In early Geekbench benchmarks, the M2, which runs at 3.49GHz compared to 3.2GHz for the M1, earned a single-core score of 1,919, which is roughly 12 percent faster than the 1,707 single-core score of the M1 13-inch MacBook Pro. The M2 earned a multi-core score of 8,928, up about 20 percent from the 7,419 score of the M1 model. This is right in line with Apple’s claim that the M2 chip is up to 18 percent faster than the M1.
Both chips have high-performance cores with 192KB of L1 instruction cache and 128KB of L1 data cache. The energy-efficient cores have a 128KB L1 instruction cache, 64KB L1 data cache, and a shared 4MB L2 cache. The only difference here is that the shared L2 cache is larger on the M2 chip — 16MB instead of 12MB on the M1.
The M2 features two more GPU cores over the M1, resulting in a moderate boost in graphics performance. Apple says that the M2 has up to 25 percent higher graphics performance than M1 at the same power level, and up to 35 percent better performance at its max power. In early Geekbench Metal benchmarks, the M2 chip scored 30,627, a notable improvement over the 21,001 score earned by the M1.
Both the M1 and the M2 have dedicated video encode and decode engines for hardware-accelerated H.264 and HEVC, but the M2’s video engines are also able to accelerate ProRes and ProRes RAW to enable playback of multiple streams of 4K and 8K video. In addition, the M2’s media engine includes a higher-bandwidth video decoder, supporting 8K H.264 and HEVC video.
The M1 and the M2 come in configurations with 8GB or 16GB of unified memory, but the M2 adds an additional, top-tier 24GB configuration. The M2’s memory controller can also deliver 100GB/s of unified memory bandwidth, a substantial improvement over the M1’s 68.25GB/s memory bandwidth.
The M2 features improvements to several of Apple’s custom silicon technologies. For example, the Neural Engine can process up to 15.8 trillion operations per second — over 40 percent more than M1. The M2 also contains Apple’s latest Secure Enclave and a new image signal processor (ISP) for better image noise reduction.

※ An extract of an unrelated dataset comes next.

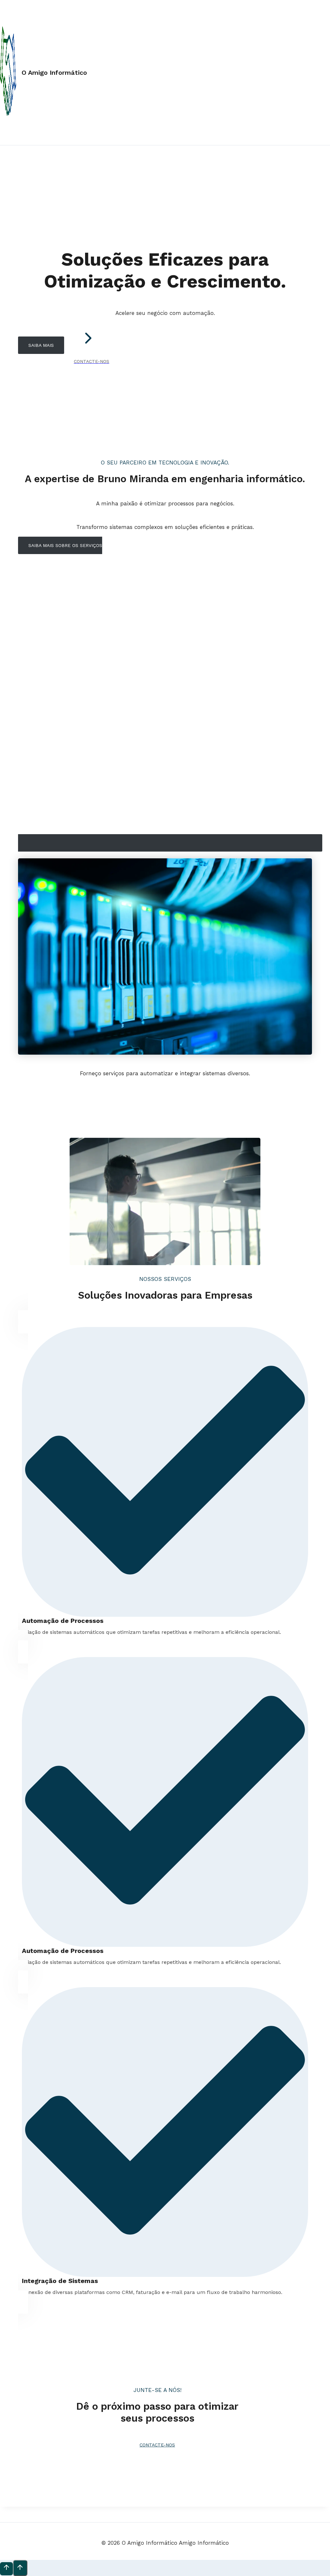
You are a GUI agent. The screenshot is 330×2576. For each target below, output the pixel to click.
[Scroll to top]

Overall, the M2 chip offers moderate improvements over the M1, even if most M1 users are unlikely to notice significant improvements when upgrading to the M2. The M2’s advancements are generally worthwhile, if not transformative, and the chip is certain to provide a more up-to-date experience with lower-spec Apple silicon machines – especially for those coming from an Intel-based machine.
While the M2 offers improvements across the board thanks to its enhanced 5nm process, updated cores, and additional GPU cores, the major upgrades come to users who need to work with video, as well as those who have memory-intensive workflows. The M2’s higher-bandwidth video decoder and dedicated engine for ProRes and ProRes RAW video offer meaningful improvements for video editors, while the 24GB unified memory tier and 100GB/s of memory bandwidth significantly boost the capacity of M2 machines to deal with memory-hungry applications and intense multitasking.